Two different receptors which bind angiotensin II specifically have been identified in humans and were designated angiotensin II type-1 receptor (AT1) and angiotensin II type-2 receptor (AT2). They only have 34% sequence homology and act through different signalling pathways. AT1 stimulation has been implicated in hypertrophy and hyperplasia in various tissues. In order to study the involvement of AT1 in tissues from controls (n=10) and patients with hyperplasia (n=33), ductal carcinoma in situ (DCIS) (n=23) and invasive carcinoma of the breast (n=25), we tested biopsies and breast-derived cell lines using immunocytochemistry, in situ hybridisation and cell proliferation techniques.

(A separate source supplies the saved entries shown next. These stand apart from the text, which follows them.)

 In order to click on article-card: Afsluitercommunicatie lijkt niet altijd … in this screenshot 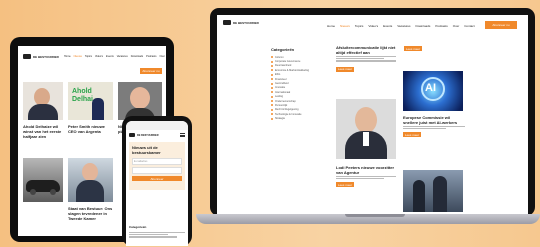, I will do `click(366, 58)`.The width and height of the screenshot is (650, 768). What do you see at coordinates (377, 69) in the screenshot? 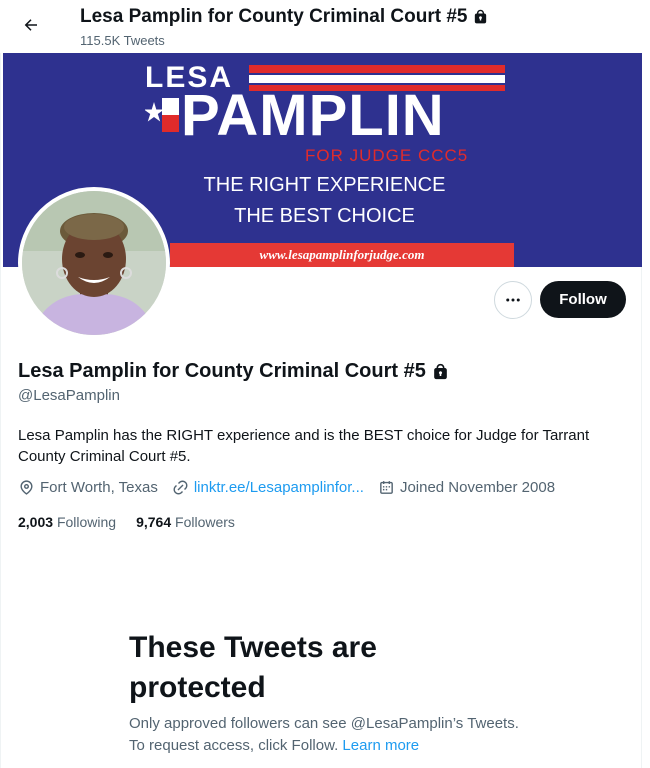
I see `banner-stripe-red` at bounding box center [377, 69].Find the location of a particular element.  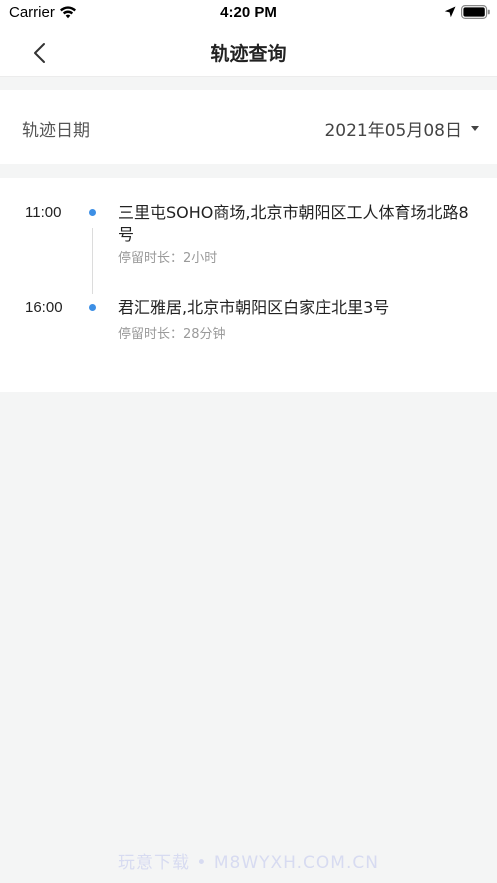

caret-down-icon is located at coordinates (475, 128).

The results show specific overexpression of AT1 receptor on the cytoplasmic membrane of cells of hyperplastic lesions with and without atypia and on DCIS of the breast. Evidence for growth stimulation is provided by in vitro experiments showing growth induction by angiotensin II of T47D cells which express the AT1 but not the AT2 receptor. The expression of AT1 on the cell membrane disappears in invasive breast cancer cells suggesting a regulatory pathway which is no longer needed in invasive carcinoma. The specific AT1 expression upregulation might well be an important step in the pathogenesis of hyperplasia of the breast, which is regarded as a precursor lesion for breast cancer.

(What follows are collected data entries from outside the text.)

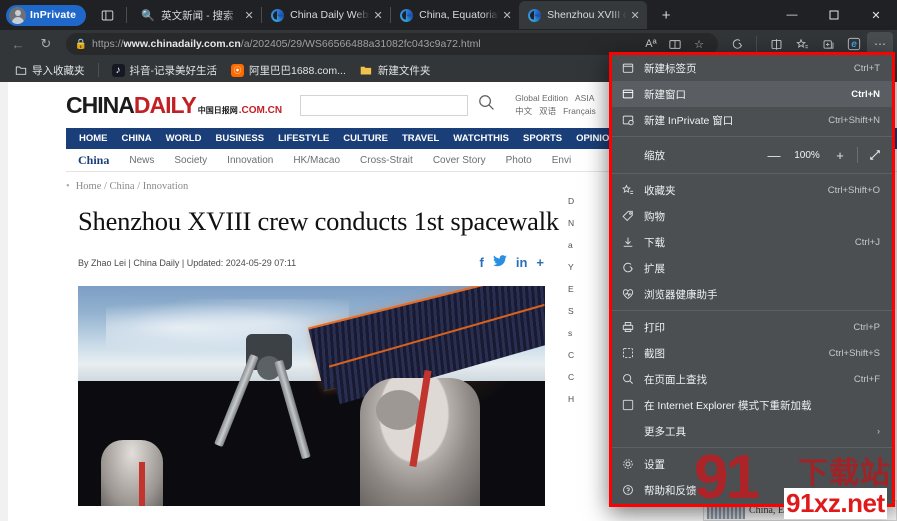  What do you see at coordinates (752, 242) in the screenshot?
I see `menu-item-downloads: 下载 Ctrl+J` at bounding box center [752, 242].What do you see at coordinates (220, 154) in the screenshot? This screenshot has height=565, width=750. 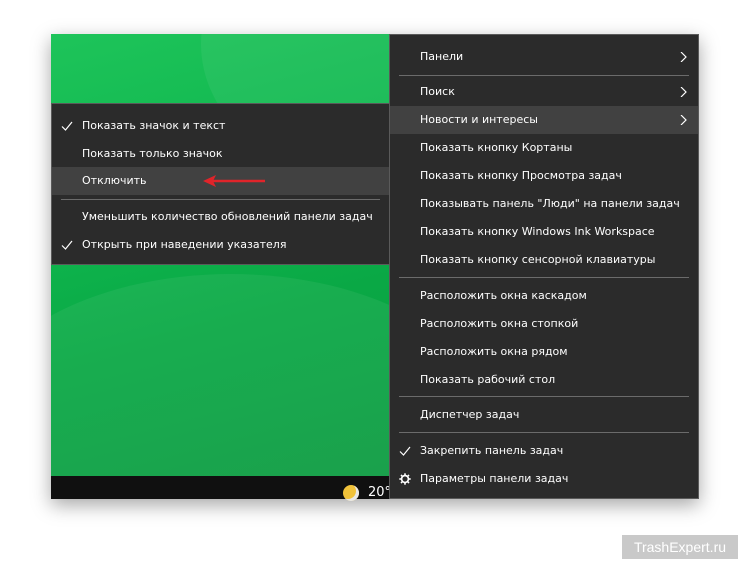 I see `submenu-item-show-icon-only: Показать только значок` at bounding box center [220, 154].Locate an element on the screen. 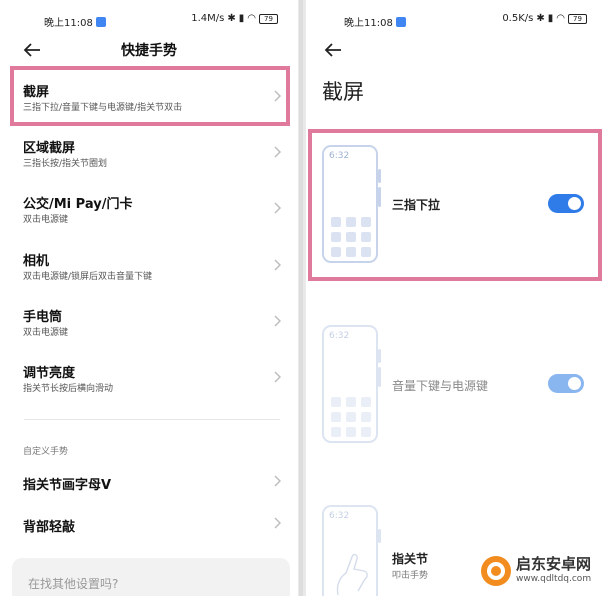 The height and width of the screenshot is (596, 613). divider is located at coordinates (152, 420).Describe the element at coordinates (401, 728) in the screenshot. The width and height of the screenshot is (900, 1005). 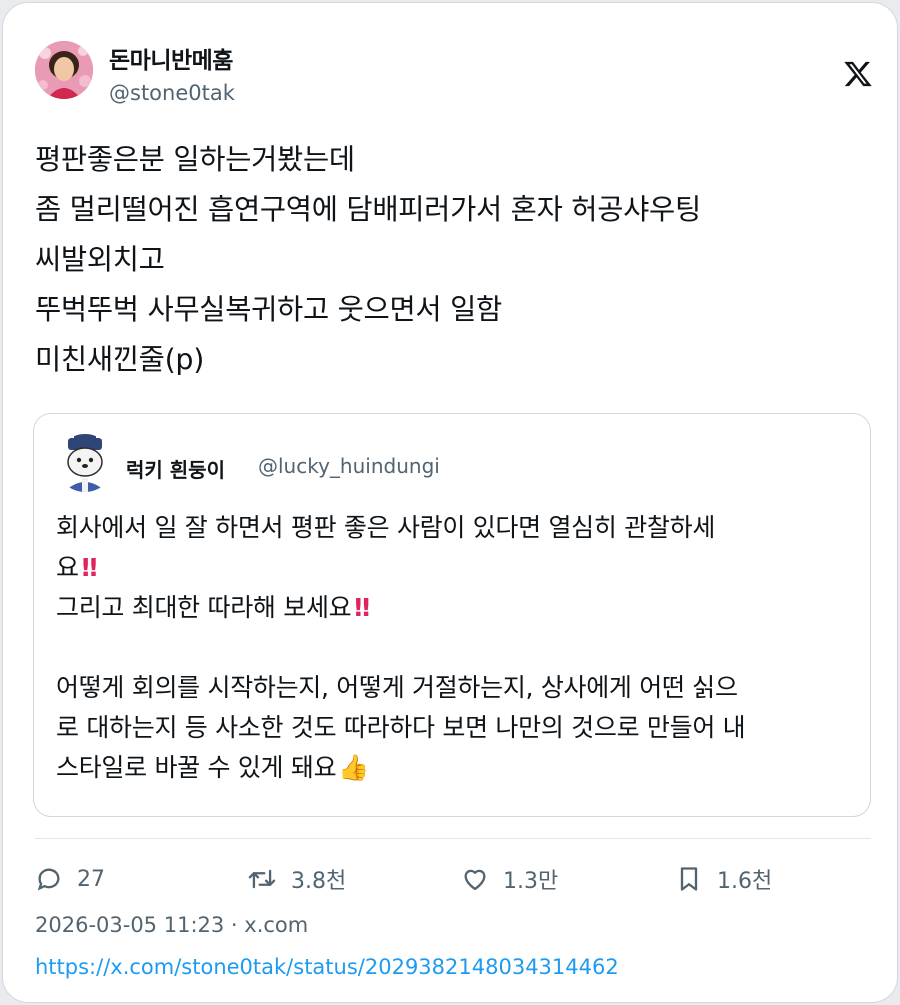
I see `quote-line: 로 대하는지 등 사소한 것도 따라하다 보면 나만의 것으로 만들어 내` at that location.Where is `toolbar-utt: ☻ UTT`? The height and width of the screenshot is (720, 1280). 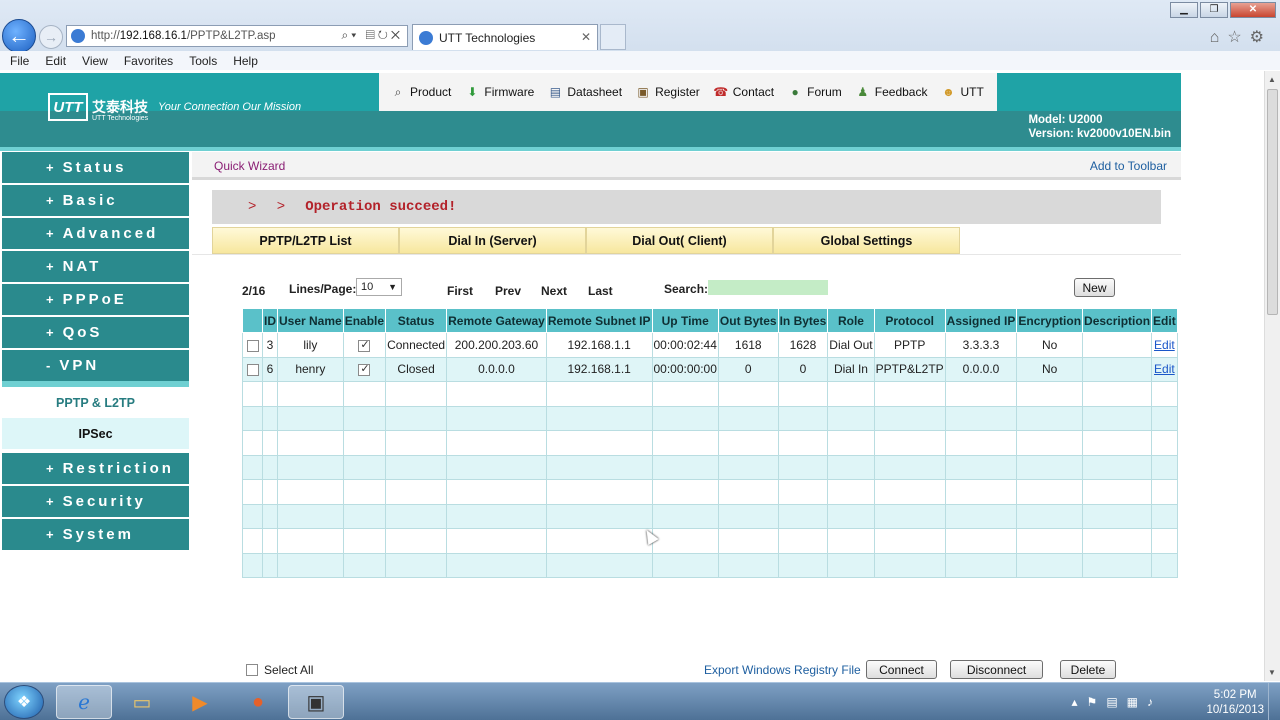 toolbar-utt: ☻ UTT is located at coordinates (962, 92).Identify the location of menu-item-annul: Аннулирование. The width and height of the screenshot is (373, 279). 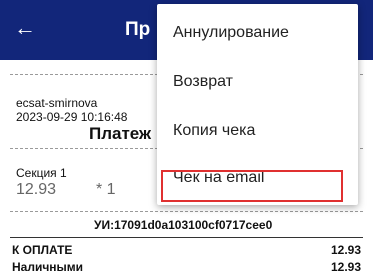
(258, 34).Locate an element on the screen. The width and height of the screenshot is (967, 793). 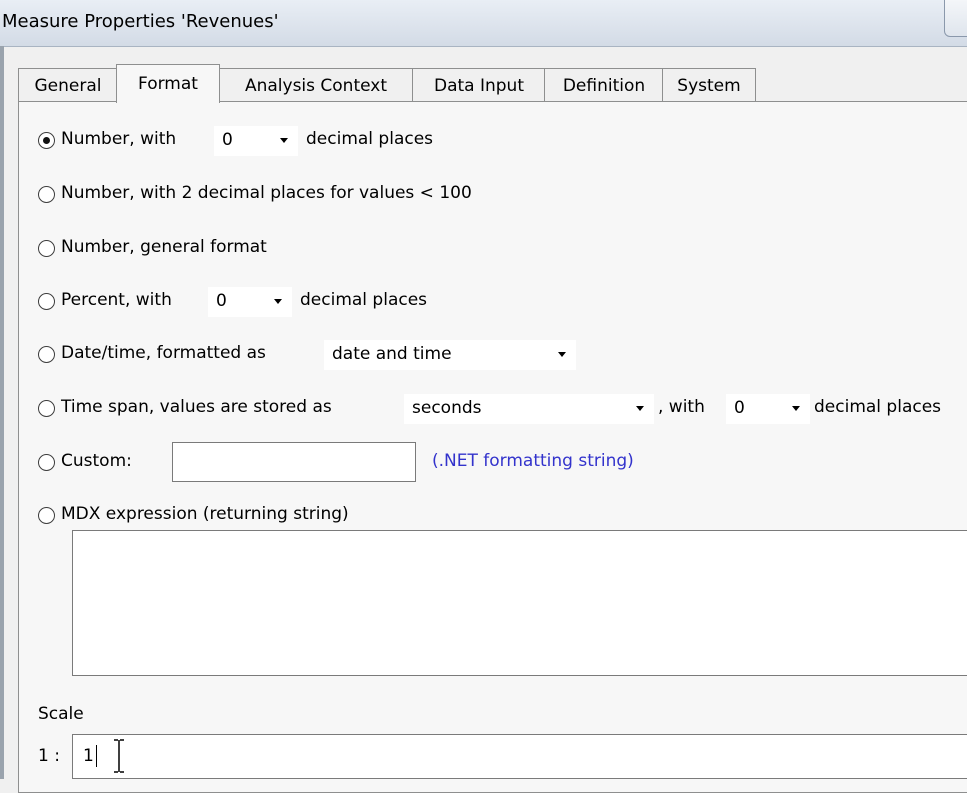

Distribution of type-1 and type-2 angiotensin receptors in the normal human lung and in lungs from patients with chronic obstructive pulmonary disease.

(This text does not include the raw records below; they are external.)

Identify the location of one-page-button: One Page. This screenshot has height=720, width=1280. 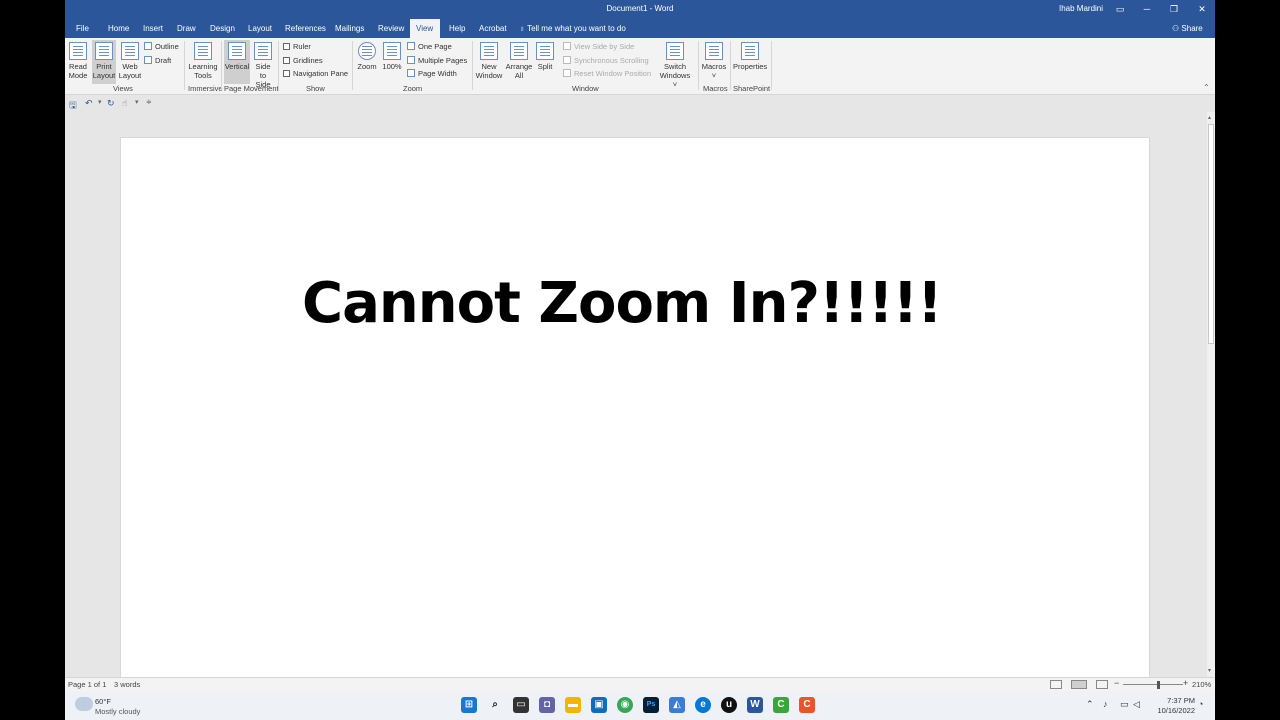
(430, 47).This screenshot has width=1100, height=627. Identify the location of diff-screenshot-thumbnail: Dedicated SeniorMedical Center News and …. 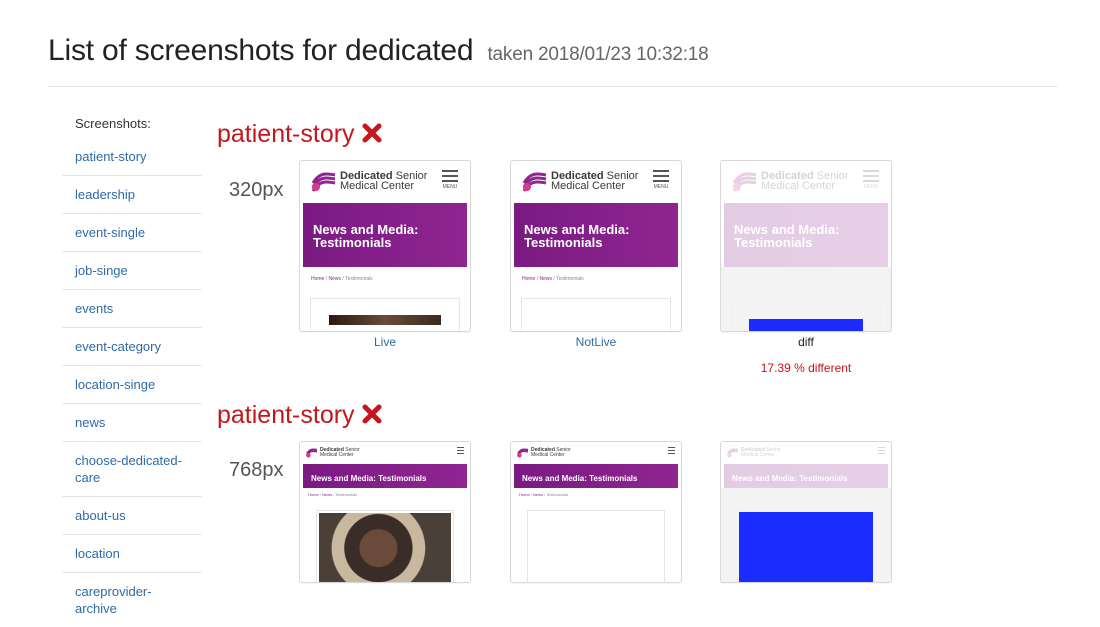
(806, 512).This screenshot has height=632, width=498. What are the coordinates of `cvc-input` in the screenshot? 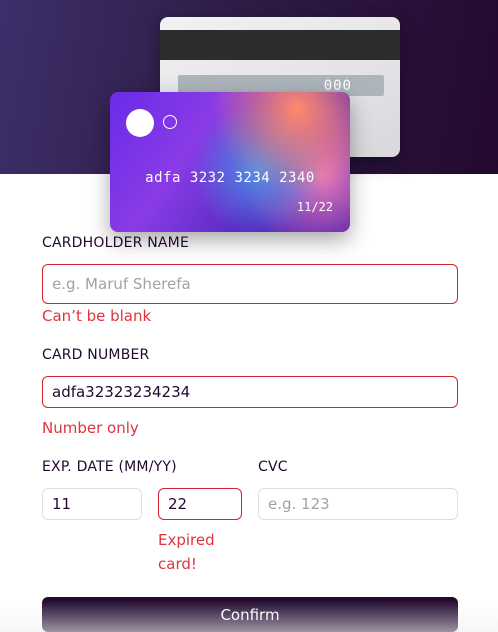 It's located at (358, 504).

This study was designed to examine the cellular distribution of the angiotensin II type-1 (AT1) and type-2 (AT2) receptors in the normal human and pathological human lung. Riboprobes were prepared against specific portions of each receptor DNA and labelled with FITC for detection using an anti-FITC antibody in combination with the alkaline phosphatase-anti-alkaline phosphatase technique and new Fuchsin. These were used to detect the presence of receptor mRNA in the lung. Specific antibodies were used to detect receptor protein in cells by immunocytochemistry. Image analysis was used in order to semi-quantify receptor density. AT1 receptor mRNA and protein were localised on vascular smooth muscle cells, macrophages and in the stroma underlying the airways epithelium probably relating to underlying fibroblasts. The AT1 receptor protein was not expressed in the epithelium although there was a low level of mRNA. In contrast, AT2 receptor RNA and protein was observed in the epithelium, with strong staining on the bronchial epithelial cell brush border and also on many of the underlying mucous glands. The AT2 receptor was also present on some endothelial cells. These findings were supported by the presence of mRNA in each case. In patients with chronic obstructive pulmonary disease, there was a five- to sixfold increase in the ratio of AT1 to AT2 receptors in the regions of marked fibrosis surrounding the bronchioles. This correlated well with the reduced lung function as expressed by the forced expiratory volume.